• _EXERCISE_
Identify every line in the entries below that contains the string "chart", treating uppercase and lowercase as distinct, and copy each such line in full.

• _EXERCISE INPUT_
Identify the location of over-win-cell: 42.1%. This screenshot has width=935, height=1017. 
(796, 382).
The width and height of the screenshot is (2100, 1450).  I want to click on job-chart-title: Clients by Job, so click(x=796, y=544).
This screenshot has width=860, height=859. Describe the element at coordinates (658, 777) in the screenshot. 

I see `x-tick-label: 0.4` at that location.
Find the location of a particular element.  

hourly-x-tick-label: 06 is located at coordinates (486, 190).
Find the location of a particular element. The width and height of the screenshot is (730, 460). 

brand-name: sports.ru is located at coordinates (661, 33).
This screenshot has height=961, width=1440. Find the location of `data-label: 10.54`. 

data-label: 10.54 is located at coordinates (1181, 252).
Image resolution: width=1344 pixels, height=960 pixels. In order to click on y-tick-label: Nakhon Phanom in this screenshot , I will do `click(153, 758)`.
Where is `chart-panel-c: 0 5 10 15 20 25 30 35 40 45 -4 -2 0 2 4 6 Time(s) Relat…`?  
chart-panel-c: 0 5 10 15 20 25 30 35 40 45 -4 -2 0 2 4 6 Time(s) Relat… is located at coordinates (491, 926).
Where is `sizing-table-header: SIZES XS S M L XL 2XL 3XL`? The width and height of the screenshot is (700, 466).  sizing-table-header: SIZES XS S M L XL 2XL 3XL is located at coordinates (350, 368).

• _EXERCISE SOLUTION_
The width and height of the screenshot is (2100, 1450).  I want to click on job-chart-title: Clients by Job, so click(x=796, y=544).
Where is `chart-panel-c: 0 5 10 15 20 25 30 35 40 45 -4 -2 0 2 4 6 Time(s) Relat…`?  
chart-panel-c: 0 5 10 15 20 25 30 35 40 45 -4 -2 0 2 4 6 Time(s) Relat… is located at coordinates (491, 926).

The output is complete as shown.